Similarly, it has been rightly held that “an insurance company cannot conjure up some imaginary occupation for its insured and defend upon the phantasy of its own creation ____” Cobosco v. Life Assurance Co. of Pa., 419 Pa. 158, 164, 213 A.2d 369, 372 (1965), quoting Moskowitz v. Prudential Insurance Co. of America, 154 Pa.Super. 362, 365, 35 A.2d 567, 569 (1944).
Instantly, we had testimony that Bundy was authorized to return to work by his then doctor. However, his effort proved futile because the amount of manual labor required at the Joyce Powder Co. aggravated his injury and brought on a re-occurrence of his debilitating headaches to the point where he had to leave the job-site after just a half-day of work. We find “this interval in his enforced idleness would not, from a legal standpoint, impair the totality of his disability.” Pearlman v.

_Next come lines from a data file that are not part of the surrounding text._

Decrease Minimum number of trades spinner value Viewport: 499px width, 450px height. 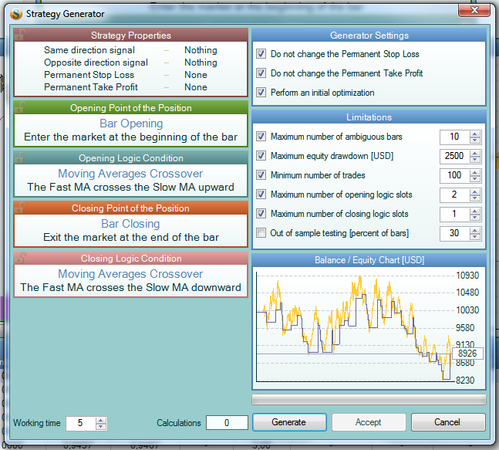(475, 179)
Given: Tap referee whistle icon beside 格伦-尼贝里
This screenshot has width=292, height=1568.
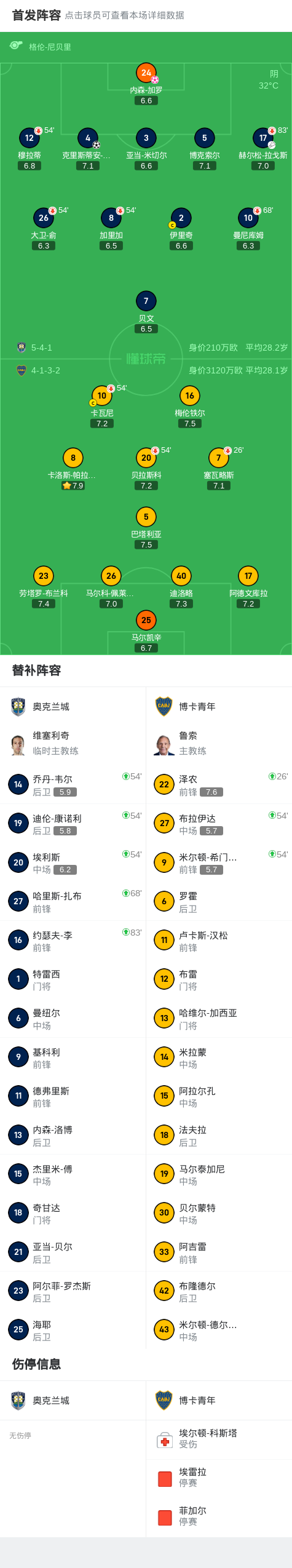Looking at the screenshot, I should point(16,46).
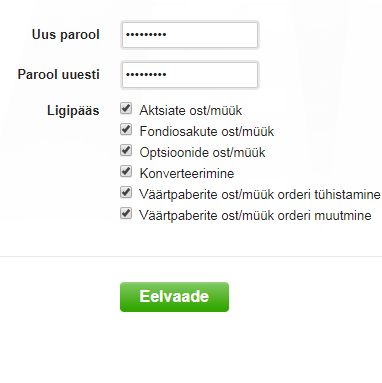Click the Konverteerimine label text
The image size is (382, 383).
click(x=187, y=173)
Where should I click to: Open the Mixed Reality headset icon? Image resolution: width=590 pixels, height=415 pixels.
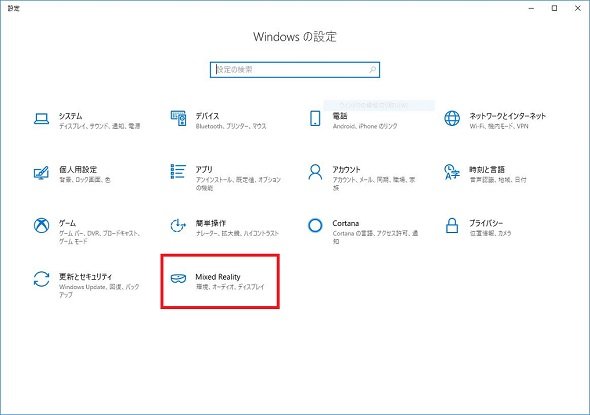click(x=178, y=278)
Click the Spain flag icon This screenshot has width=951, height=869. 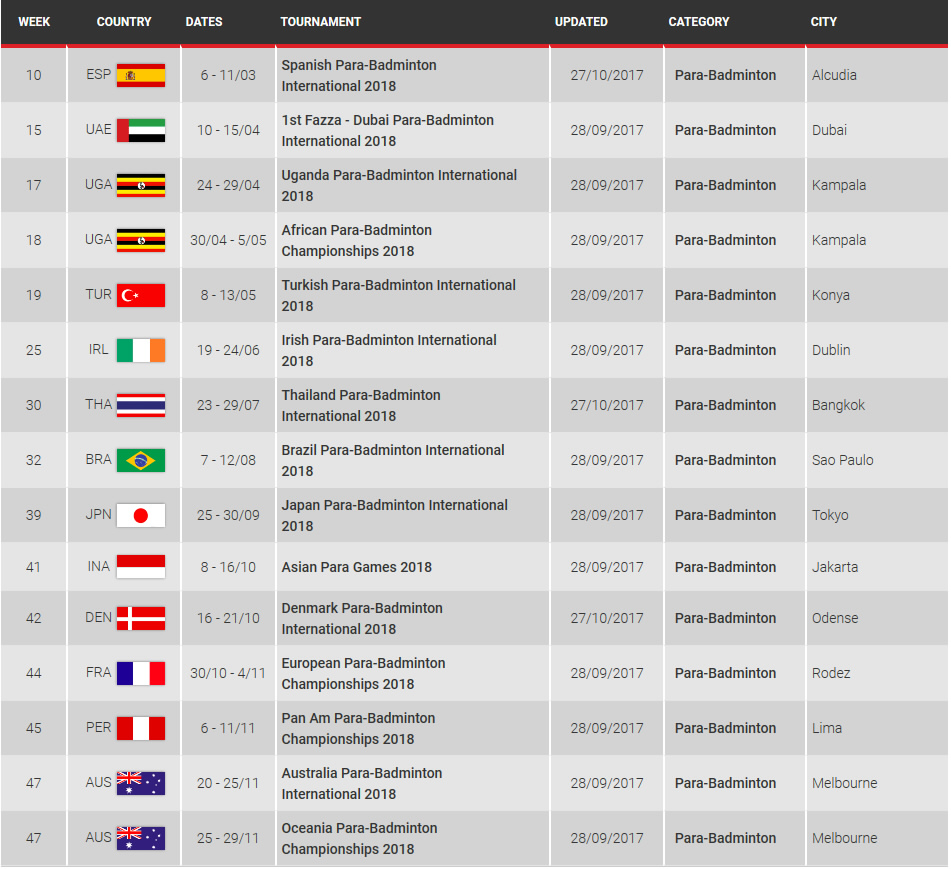[x=141, y=75]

Metropolitan Life Insurance Co., supra, 336 Pa. at 448, 9 A.2d at 434 (Citations omitted).
Admittedly there were statements in the deposition of Dr. Mosch insinuating that the claimant was working part-time during the period when he claims he was totally disabled. This was in stark contrast to the testimony of Mr. Bundy that after the debacle at the Joyce Powder Co. he curtailed his efforts to seek any other type tíf employment. With the clear cut issue of fact facing the trial judge who heard the claimant’s version, we find the evidence sufficient in quantity and quality to have the matter resolved by the trier of fact. See Wuerfel v. Metropolitan Life Ins. Co., 343 Pa. 291, 22 A.2d 747 (1941); Sebastianelli v. Prudential Ins. Co. of America, 337 Pa. 466, 12 A.2d 113 (1940); Woolford v. Equitable Life Assur. Soc. of United States, 149 Pa.Super. 225, 27 A.2d 411 (1942); Milich v. Metropolitan Life Ins. Co., 145 Pa.Super. 430, 21 A.2d 458 (1941).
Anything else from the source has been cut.